The interaction of volume by dose was not statistically significant (p = 0.97). This means that the effects of volume and dose were additive i.e. volume and dose acted independently, not synergistically or antagonistically. The probability of a positive response increased significantly as the copper dose increased, regardless of water volume. Similarly, the probability of a positive response decreased significantly as the water volume increased, regardless of copper dose. The lack of interaction of these terms is not informative regarding whether concentration is an appropriate explanatory variable. This study was designed to investigate dose-response and not concentration-response; so formal analyses based on concentration are not possible. However, as shown in Figure 3, there is a visually apparent concentration-response, overlaid on top of the dose-response. Nonetheless, based on the results of Figs 2 and 3, neither dose nor concentration fully predicts the response; both units of exposure are relevant in determining the response.

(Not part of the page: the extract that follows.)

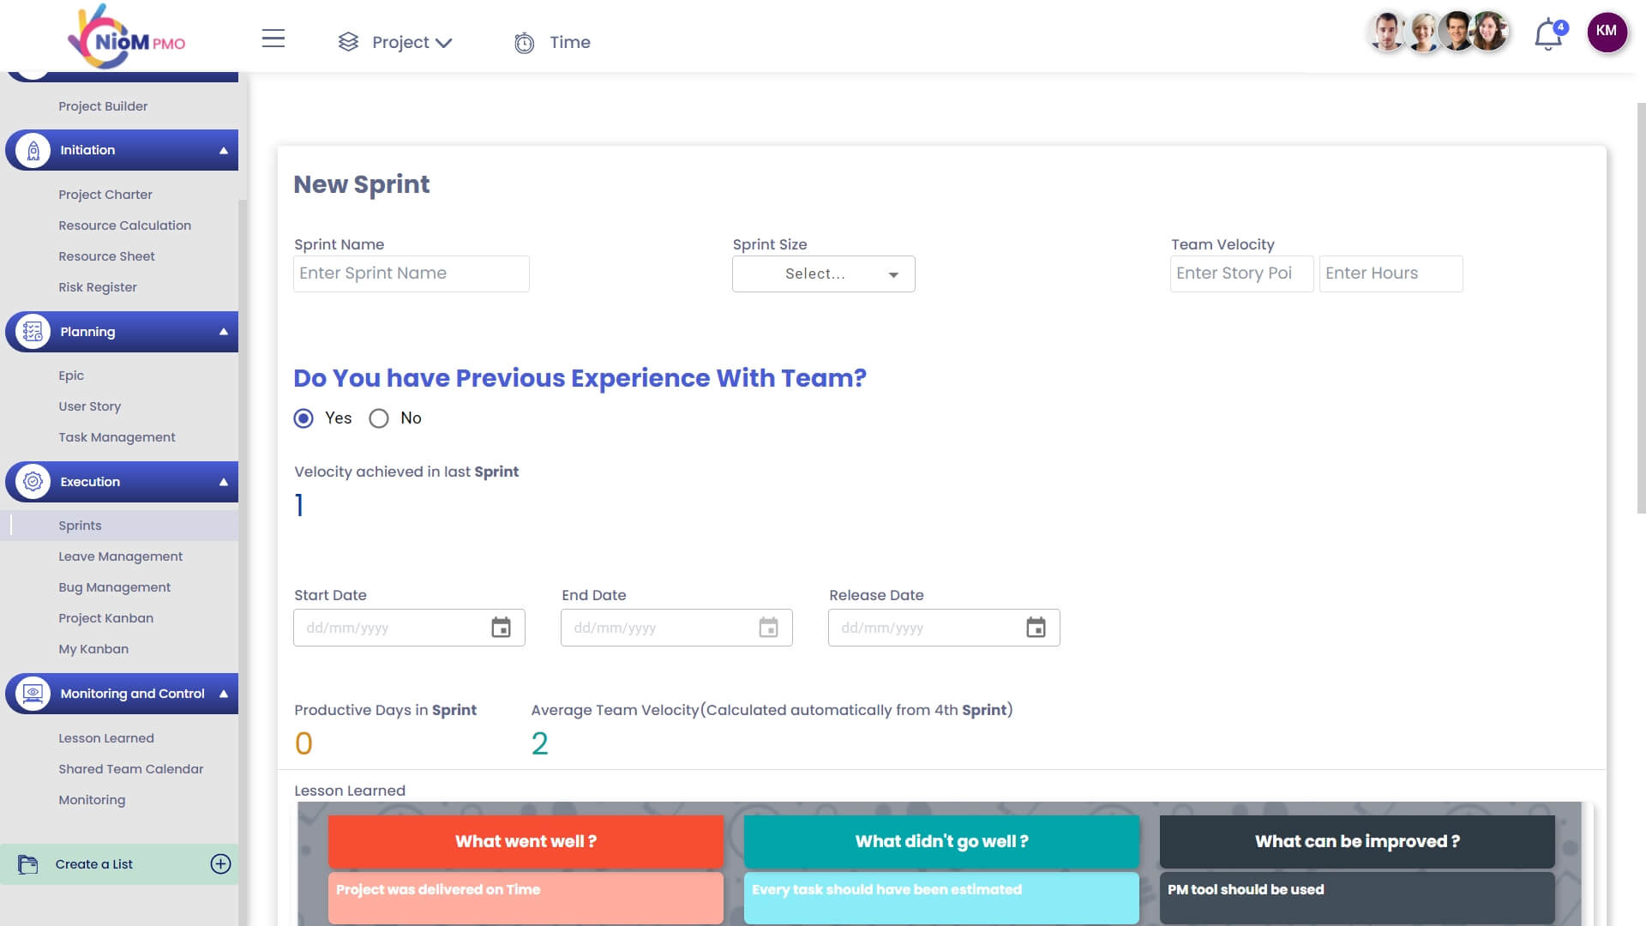Open the Start Date calendar icon
Screen dimensions: 1646x926
[x=501, y=628]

Applicant's summary and conclusion

Conclusions:
The results of this study and information generated in recent years in controlled trials conducted in asymptomatic adult populations permit better
understanding of the early effects induced by acute copper exposure. The LOAEL occurred at 1.2 mg Cu (6 mg Cu/l; p = 0.0004) and the NOAEL
occurred at 0.8 mg Cu (4 mg Cu/l; p = 0.06). These results are comparable with those in Araya et al,. (2001) which was a 3 site, mixed sex study.
Executive summary:

Materials and Methods:

In a double blind, 3x3 factorial (volume x dose) study, 70 adult females (18-60 yrs of age) at 4 different international sites (total pooledn= 269) were given 100, 150 or 200 ml of bottled drinking water with 0.4, 0.8 or 1.2 mg of Cu as the sulphate salt once a week. Two additional doses (0 and 1.6 mg Cu) were added at the 200 ml to determine a dose-response relationship and corroborate previously reported results. All subjects completed a questionnaire ay 0, 0.25 and 1 h post-dosing that screened for positive GI effects (nausea, abdominal pain, vomiting and diarrhoea).

Results and Discussion:

Nausea was the most prevalent symptom reported and was generally reported within the first 15 min (water volume, p<0.032; copper dose p<0.0001; and water volume x copper interaction p<0.97). As the volume was increased, the effects of Cu-induced nausea decreased; as Cu dose increased, the incidence of nausea increased. At 200 ml, a significant increase in reported incidence of nausea at 0.25 h occurred at 1.2 mg Cu (6 mg Cu/l), indicating a NOAEL of 0.8 mg Cu (4 mg Cu/l) for adult females. These data confirm previously determined human acute NOAEL study for Cu added to distilled water, and provide additional, controlled human data for determining safe concentrations of Cu in drinking water.